Exercise 1:
In the passage below on parental training, list every trade or occupation it names as work that an educated person should not be ashamed to do.

Page:
┌────────

The whole sphere of the higher responsibility of parents may be summed up in the one word “training.” “Train up a child in the way he should go; and when he is old he will not depart from it” (Prov. 22:6). This Word of God expresses the judgment of ancient Israel, which, as a people, trained its children more admirably than any other nation. When we, today, speak of training, we generally have in mind the process of education. And, rightly understood, it is correct. But education means much more than the mere impartation of the facts of knowledge. It means the development of character, the cultivating of a life. It means giving sane, wholesome views of life, the world, and human relations.
We believe in educating the mind, a belief that ought to be shared by all parents worthy the name. But let us get away from the idea that all education must be for professional life. An education which will enable one to appreciate the beauties of literature and art should not make one ashamed to be a good carpenter or mason, a good clerk, book keeper or housekeeper. When education makes people proud and ashamed to work with their hands, and inclines them to live by their wits, at the price of honesty and the welfare of others, it is not a blessing, but a curse. The honest man, with a noble spirit, though he has but the rudiments of an education, as we ordinarily understand the term, is a gentleman and a prince in comparison with the polished loafer and trickster. Parents, let us not forget this while educating our children.
The high, far-reaching duty of parents is set forth in our text:
“Ye fathers, provoke not your children to wrath; but bring them up in the nurture and admonition of the Lord.”
Before defining and applying our text in so far as it sets forth the duties and responsibility of parents in the training of their children, let us emphasize what it implies with respect to the position and conduct of the parents themselves. To bring up a child in the nurture and admonition of the Lord means more than mere obedience to implicit instructions. It means that in this work we are the Lord’s representatives. It ought to have a most salutary effect upon parents to remember that we are not privileged to do as we please with our children. Here, as everywhere else in life, we are but stewards. The absolute ownership of our children rests in the Lord. The absolute will in conformity with which our children are to be reared is the Lord’s will. In all positions of authority and responsibility, in the Church, in the State, in the family, the incumbents are God’s representatives. And they have to give account of their conduct, not only to their fellowmen, but to God. But in no position of authority is man so wonderfully, so directly, so vitally God’s representative as in the parental office. What God is to us older people, lover and law-giver, provider and controller, that we are to be under Him, to our children. Fathers and mothers! let us not lose sight of this consideration. It will do much to give us the clear-sightedness, and warm-heartedness, the firmness and perseverance, so necessary to the proper discharge of these holiest of duties. One of the first, most abiding, and life-controlling thoughts of every parent should be that expressed by mother Eve when the first born of the sons of men rested on her bosom. She said: “I have gotten a man from the Lord” (Gen. 4:1).

└────────

Records for processing:

┌────────

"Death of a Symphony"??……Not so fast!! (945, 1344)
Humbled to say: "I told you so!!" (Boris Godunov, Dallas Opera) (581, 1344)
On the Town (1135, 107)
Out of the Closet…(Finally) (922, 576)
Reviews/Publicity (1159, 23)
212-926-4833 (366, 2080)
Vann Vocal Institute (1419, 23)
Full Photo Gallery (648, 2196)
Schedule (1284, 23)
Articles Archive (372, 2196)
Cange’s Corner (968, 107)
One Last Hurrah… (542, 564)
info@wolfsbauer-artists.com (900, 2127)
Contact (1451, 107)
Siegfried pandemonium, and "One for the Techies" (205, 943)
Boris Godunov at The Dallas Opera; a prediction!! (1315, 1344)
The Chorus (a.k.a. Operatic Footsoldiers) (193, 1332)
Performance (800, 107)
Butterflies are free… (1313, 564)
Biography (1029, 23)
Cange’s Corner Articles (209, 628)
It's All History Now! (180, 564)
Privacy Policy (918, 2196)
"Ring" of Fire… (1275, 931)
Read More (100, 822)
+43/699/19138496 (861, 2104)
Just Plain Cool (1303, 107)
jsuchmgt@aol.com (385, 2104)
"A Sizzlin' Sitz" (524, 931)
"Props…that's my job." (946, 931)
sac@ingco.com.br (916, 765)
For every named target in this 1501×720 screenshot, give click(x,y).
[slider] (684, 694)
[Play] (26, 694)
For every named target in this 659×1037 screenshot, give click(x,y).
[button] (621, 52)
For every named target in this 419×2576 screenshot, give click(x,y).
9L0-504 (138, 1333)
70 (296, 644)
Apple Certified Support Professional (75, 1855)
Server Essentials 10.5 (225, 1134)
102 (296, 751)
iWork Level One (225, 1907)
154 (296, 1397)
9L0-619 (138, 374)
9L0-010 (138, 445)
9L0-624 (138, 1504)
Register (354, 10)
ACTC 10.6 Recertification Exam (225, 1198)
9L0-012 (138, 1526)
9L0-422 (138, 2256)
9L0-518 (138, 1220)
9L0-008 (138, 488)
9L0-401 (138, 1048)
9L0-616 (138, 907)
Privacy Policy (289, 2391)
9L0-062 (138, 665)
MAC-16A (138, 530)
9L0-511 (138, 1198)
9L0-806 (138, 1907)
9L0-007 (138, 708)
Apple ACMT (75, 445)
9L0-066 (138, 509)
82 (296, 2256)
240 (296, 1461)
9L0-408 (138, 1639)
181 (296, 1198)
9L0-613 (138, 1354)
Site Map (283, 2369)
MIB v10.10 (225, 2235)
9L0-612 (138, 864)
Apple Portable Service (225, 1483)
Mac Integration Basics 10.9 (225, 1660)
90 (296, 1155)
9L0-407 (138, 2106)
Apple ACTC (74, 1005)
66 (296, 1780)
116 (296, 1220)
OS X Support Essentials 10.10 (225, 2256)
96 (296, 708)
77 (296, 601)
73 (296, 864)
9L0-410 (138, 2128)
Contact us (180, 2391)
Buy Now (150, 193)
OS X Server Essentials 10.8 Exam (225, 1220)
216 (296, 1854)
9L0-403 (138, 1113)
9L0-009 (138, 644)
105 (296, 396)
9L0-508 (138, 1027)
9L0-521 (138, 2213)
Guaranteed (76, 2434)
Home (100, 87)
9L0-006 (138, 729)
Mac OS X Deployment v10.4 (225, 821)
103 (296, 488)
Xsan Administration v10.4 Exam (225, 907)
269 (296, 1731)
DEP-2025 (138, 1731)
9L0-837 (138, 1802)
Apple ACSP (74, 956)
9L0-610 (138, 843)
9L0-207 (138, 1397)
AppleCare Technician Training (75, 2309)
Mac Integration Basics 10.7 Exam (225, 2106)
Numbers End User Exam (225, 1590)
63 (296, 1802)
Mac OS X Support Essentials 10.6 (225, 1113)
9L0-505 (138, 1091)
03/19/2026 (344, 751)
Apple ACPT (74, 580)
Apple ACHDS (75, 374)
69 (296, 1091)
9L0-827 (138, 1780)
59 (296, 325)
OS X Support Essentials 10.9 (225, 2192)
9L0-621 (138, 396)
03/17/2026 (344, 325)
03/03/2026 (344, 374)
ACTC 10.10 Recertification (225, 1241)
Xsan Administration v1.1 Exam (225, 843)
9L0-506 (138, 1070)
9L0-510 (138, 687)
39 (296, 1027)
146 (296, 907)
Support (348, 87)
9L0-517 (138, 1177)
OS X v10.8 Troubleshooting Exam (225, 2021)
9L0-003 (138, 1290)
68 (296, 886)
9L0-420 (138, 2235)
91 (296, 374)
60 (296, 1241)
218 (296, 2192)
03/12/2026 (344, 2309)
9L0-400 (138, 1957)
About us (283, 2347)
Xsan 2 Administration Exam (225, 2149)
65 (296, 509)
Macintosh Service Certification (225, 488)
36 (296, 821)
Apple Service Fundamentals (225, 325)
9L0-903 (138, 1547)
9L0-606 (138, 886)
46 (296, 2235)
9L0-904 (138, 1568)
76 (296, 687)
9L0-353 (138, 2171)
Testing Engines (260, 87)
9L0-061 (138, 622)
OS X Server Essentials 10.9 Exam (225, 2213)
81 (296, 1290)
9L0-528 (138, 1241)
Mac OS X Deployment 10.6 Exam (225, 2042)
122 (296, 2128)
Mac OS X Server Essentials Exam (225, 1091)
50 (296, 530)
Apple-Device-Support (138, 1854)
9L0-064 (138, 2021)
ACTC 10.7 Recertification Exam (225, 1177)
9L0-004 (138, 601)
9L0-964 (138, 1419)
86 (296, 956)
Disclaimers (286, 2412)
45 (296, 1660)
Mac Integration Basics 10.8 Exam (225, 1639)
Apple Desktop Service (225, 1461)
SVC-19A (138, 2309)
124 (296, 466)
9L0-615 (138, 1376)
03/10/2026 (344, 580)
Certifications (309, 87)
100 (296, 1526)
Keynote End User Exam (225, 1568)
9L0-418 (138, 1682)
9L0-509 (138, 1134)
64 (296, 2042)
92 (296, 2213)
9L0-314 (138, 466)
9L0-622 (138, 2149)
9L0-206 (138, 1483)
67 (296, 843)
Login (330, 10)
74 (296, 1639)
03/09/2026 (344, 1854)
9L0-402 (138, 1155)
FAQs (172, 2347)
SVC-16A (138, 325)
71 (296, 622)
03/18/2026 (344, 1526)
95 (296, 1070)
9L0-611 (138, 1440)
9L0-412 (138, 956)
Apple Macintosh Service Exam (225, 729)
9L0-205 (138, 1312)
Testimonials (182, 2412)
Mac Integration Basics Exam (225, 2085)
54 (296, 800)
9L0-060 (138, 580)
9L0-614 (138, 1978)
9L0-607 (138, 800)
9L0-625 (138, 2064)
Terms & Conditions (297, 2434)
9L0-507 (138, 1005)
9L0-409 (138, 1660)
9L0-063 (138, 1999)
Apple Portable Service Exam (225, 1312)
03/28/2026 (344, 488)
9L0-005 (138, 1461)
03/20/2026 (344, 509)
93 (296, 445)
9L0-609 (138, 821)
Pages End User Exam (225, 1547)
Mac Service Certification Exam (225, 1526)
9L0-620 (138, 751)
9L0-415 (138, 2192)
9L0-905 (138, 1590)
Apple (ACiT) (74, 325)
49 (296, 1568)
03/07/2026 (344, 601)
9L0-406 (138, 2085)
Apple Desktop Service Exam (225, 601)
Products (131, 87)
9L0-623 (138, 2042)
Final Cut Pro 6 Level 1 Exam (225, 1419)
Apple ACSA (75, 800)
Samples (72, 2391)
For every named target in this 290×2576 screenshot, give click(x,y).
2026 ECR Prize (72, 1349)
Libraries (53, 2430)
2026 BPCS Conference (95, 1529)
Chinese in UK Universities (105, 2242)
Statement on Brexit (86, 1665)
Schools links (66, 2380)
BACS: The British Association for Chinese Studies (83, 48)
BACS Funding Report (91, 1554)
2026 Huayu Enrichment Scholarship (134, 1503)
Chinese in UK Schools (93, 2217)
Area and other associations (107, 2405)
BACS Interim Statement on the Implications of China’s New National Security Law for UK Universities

└────────

Exercise 2:
Please print everything in the listing from the line that contains "Mac OS X Deployment 10.6 Exam (225, 2042)" down to the line that contains "03/20/2026 (344, 509)", with both of those lines included.

Exercise solution 1:
carpenter
mason
clerk
book keeper
housekeeper

Exercise solution 2:
Mac OS X Deployment 10.6 Exam (225, 2042)
122 (296, 2128)
Mac OS X Server Essentials Exam (225, 1091)
50 (296, 530)
Apple-Device-Support (138, 1854)
9L0-064 (138, 2021)
ACTC 10.7 Recertification Exam (225, 1177)
9L0-004 (138, 601)
9L0-964 (138, 1419)
86 (296, 956)
Disclaimers (286, 2412)
45 (296, 1660)
Mac Integration Basics 10.8 Exam (225, 1639)
Apple Desktop Service (225, 1461)
SVC-19A (138, 2309)
124 (296, 466)
9L0-615 (138, 1376)
03/10/2026 (344, 580)
Certifications (309, 87)
100 (296, 1526)
Keynote End User Exam (225, 1568)
9L0-418 (138, 1682)
9L0-509 (138, 1134)
64 (296, 2042)
92 (296, 2213)
9L0-314 (138, 466)
9L0-622 (138, 2149)
9L0-206 (138, 1483)
67 (296, 843)
Login (330, 10)
74 (296, 1639)
03/09/2026 (344, 1854)
9L0-402 (138, 1155)
FAQs (172, 2347)
SVC-16A (138, 325)
71 (296, 622)
03/18/2026 (344, 1526)
95 (296, 1070)
9L0-611 (138, 1440)
9L0-412 (138, 956)
Apple Macintosh Service Exam (225, 729)
9L0-205 (138, 1312)
Testimonials (182, 2412)
Mac Integration Basics Exam (225, 2085)
54 (296, 800)
9L0-060 (138, 580)
9L0-614 (138, 1978)
9L0-607 (138, 800)
9L0-625 (138, 2064)
Terms & Conditions (297, 2434)
9L0-507 (138, 1005)
9L0-409 (138, 1660)
9L0-063 (138, 1999)
Apple Portable Service Exam (225, 1312)
03/28/2026 (344, 488)
9L0-005 (138, 1461)
03/20/2026 (344, 509)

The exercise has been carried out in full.